Ryan also blamed the president's economic policies for Standard & Poor's Aug. 5, 2011, decision to cut the long-term U.S. credit rating. But S&P's initial explanation disputes that, blaming the summer's debt-ceiling brinksmanship -- which took place mostly in Congress, with Ryan playing a vocal role -- and the resulting economic uncertainty for driving their decision.
In his convention speech, Ryan claimed that President Obama, when confronted with the Simpson-Bowles deficit reduction committee's "urgent report," "thanked them, sent them on their way, and then did absolutely nothing." But Ryan omitted a crucial point: The Simpson-Bowles recommendations never made it to the Senate because a seven-member panel, with Ryan leading the way, voted against sending them there.
Asked by Matt Lauer on the "Today" show Tuesday if he "owed it to people [at the Republican convention] to say that as well," Ryan demurred, pointing instead to an "alternative" measure he submitted in the House, which passed on party lines and were ignored by the Senate.
But even as the fact-checkers piled on after Ryan's speech, the candidate seemed unfazed.
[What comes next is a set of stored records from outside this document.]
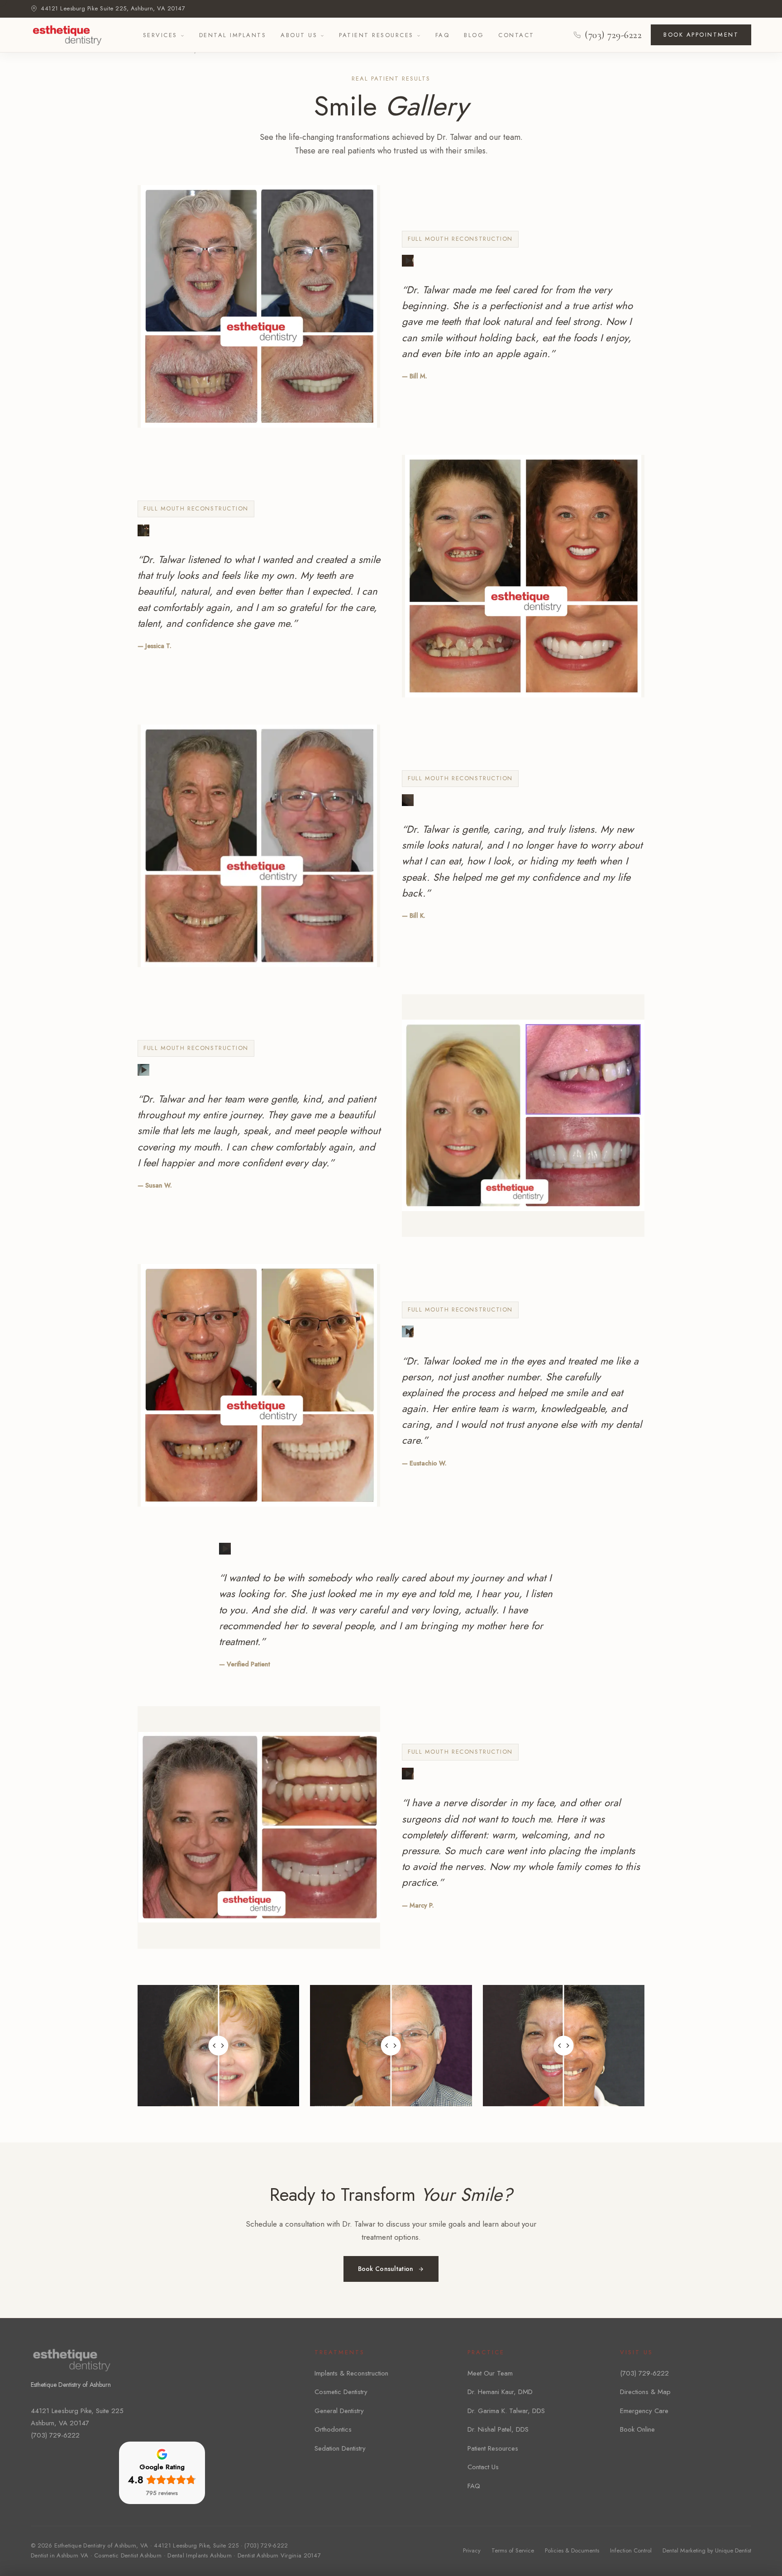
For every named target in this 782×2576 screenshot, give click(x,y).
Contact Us (483, 2467)
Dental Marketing (684, 2550)
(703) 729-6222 (613, 35)
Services (160, 35)
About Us (299, 35)
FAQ (442, 35)
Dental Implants (233, 35)
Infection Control (631, 2550)
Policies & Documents (572, 2550)
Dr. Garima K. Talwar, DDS (506, 2411)
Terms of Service (512, 2550)
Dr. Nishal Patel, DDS (498, 2429)
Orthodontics (333, 2429)
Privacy (472, 2550)
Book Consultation (386, 2268)
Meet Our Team (490, 2373)
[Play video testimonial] (408, 261)
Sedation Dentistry (340, 2448)
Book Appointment (701, 34)
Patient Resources (376, 35)
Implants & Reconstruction (351, 2373)
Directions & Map (645, 2392)
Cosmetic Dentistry (341, 2392)
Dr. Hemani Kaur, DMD (500, 2392)
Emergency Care (644, 2411)
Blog (474, 35)
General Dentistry (339, 2411)
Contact (516, 35)
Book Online (637, 2429)
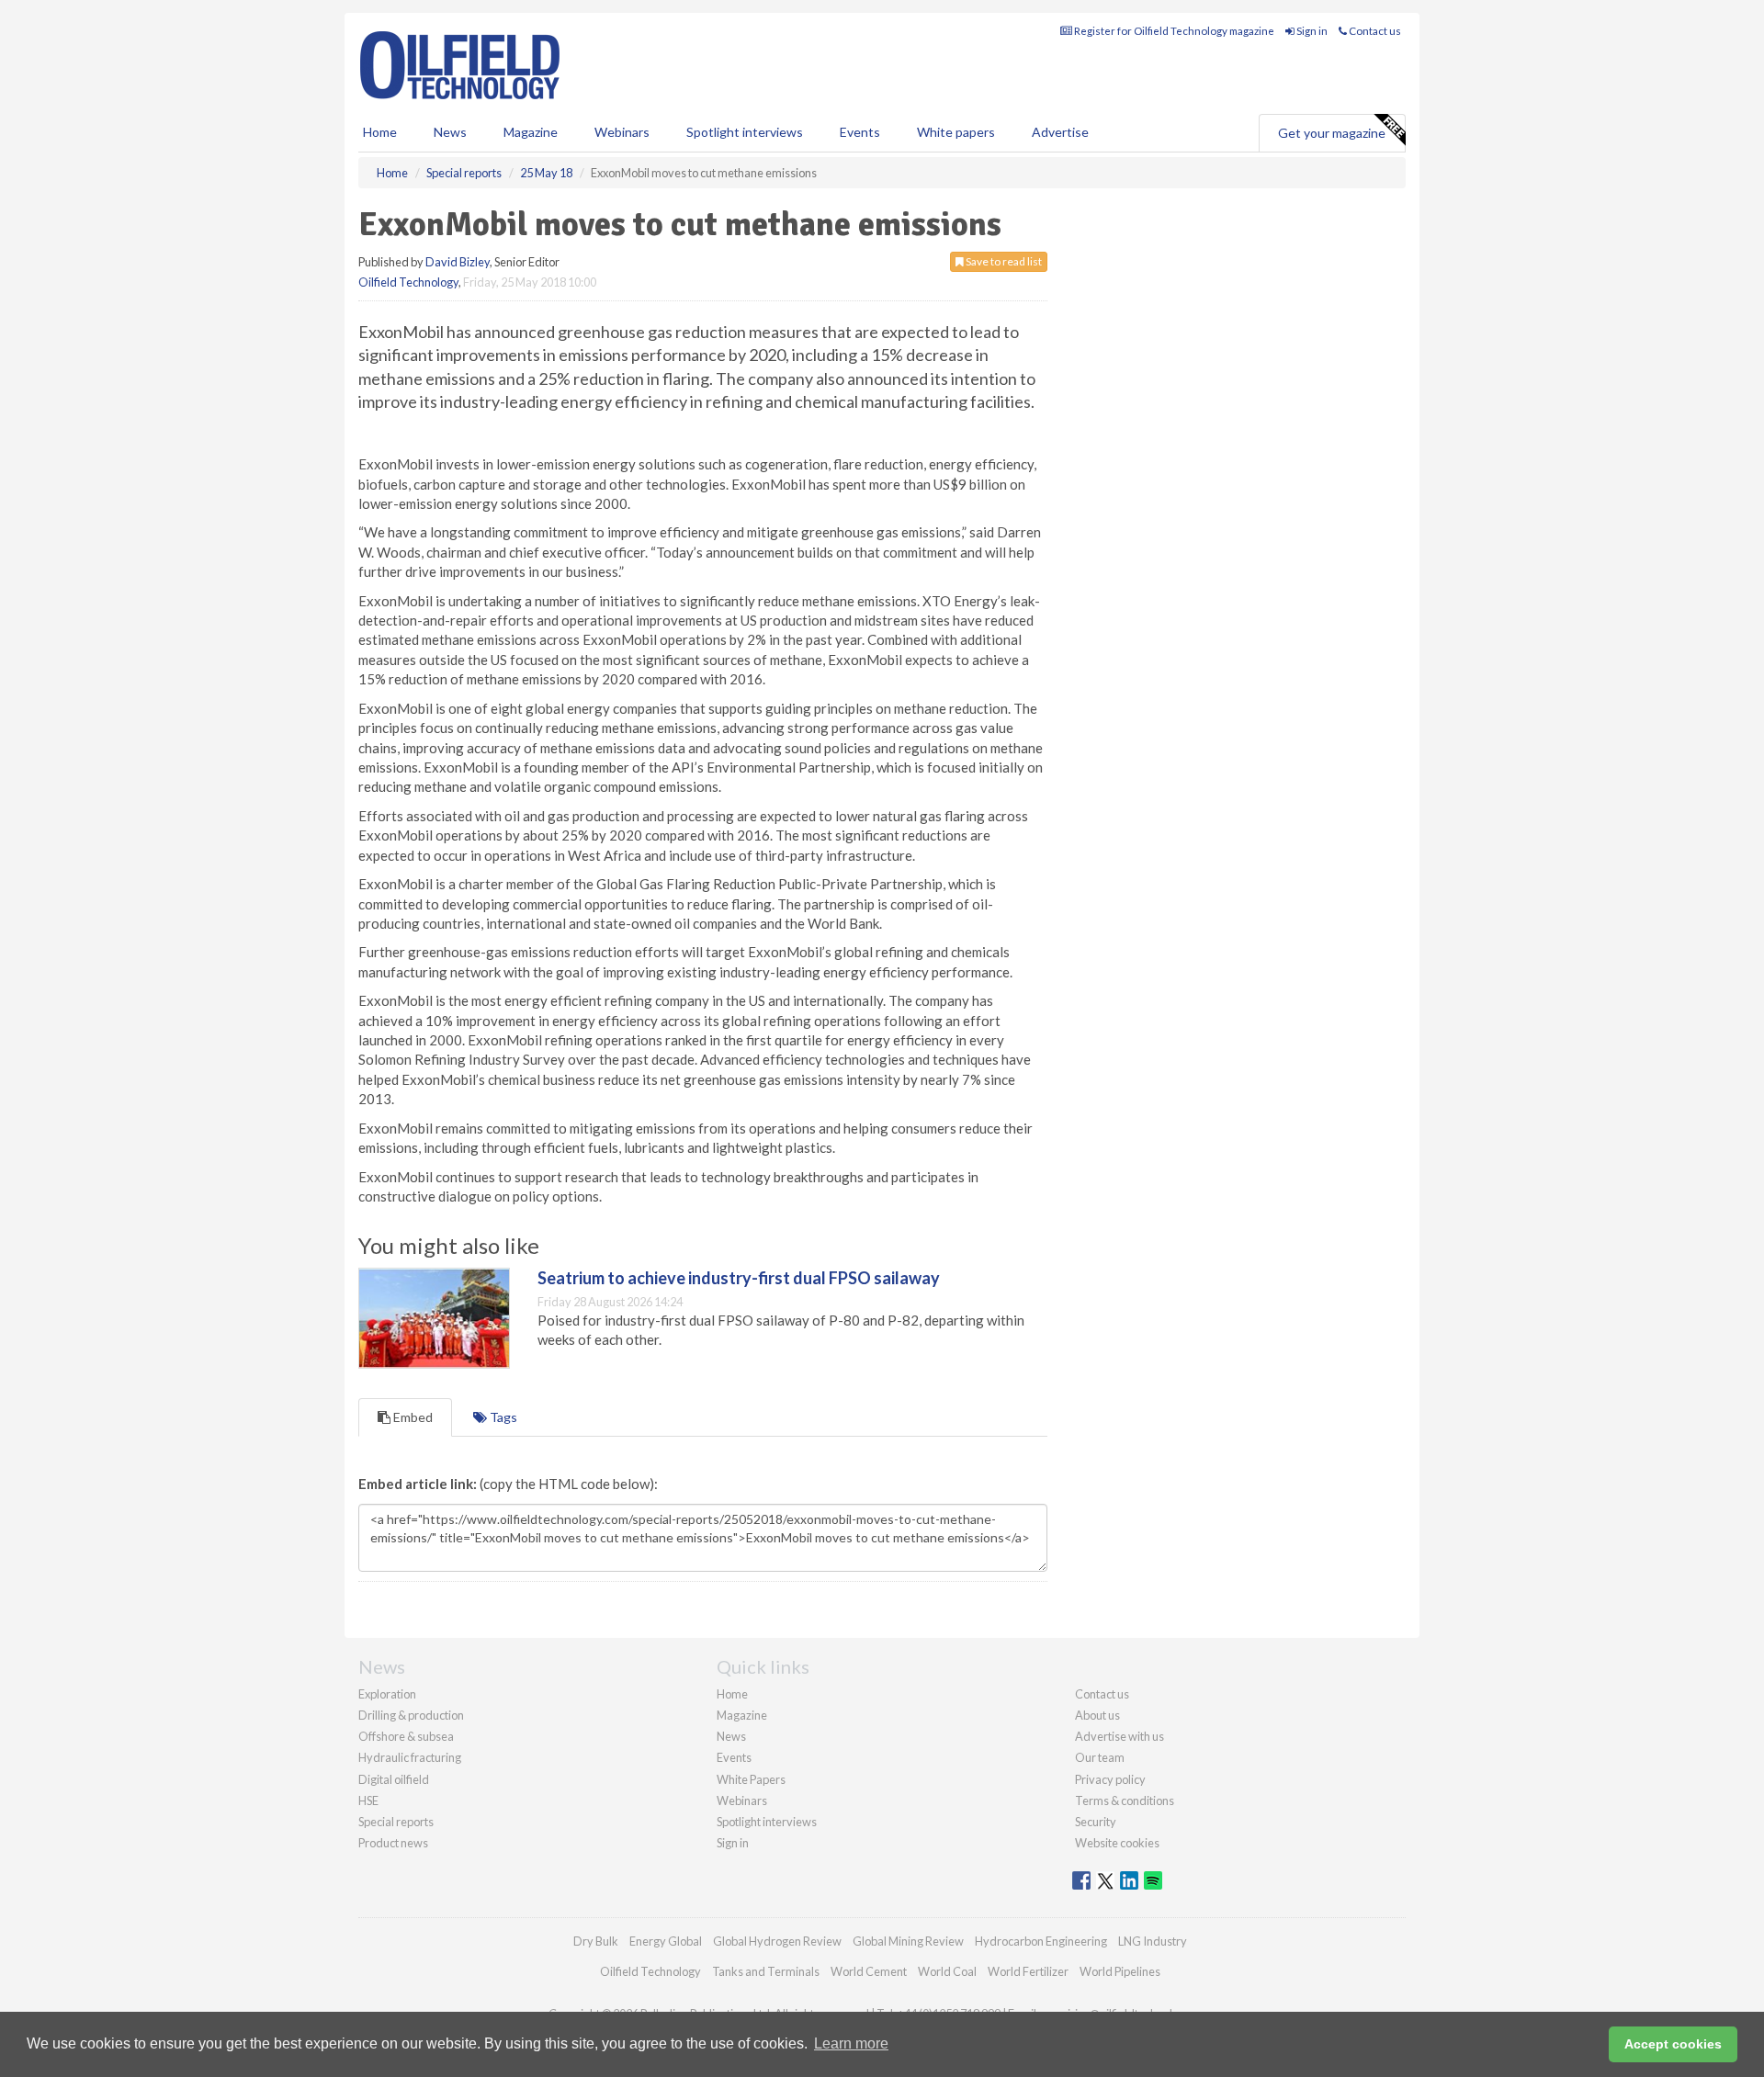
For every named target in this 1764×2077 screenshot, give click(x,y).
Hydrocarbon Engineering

Speaking to "Good Morning America's" George Stephanopoulos Tuesday, he showed no signs of backing off his Medicare claims.
"If you're taking $716 billion from Medicare to finance Obamacare, that really is a raid of Medicare for Obamacare," he said. "Our plan to save Medicare does not affect or change the benefits for anybody who is in or near retirement."
He'd repeat the claim on a third morning show, just minutes later.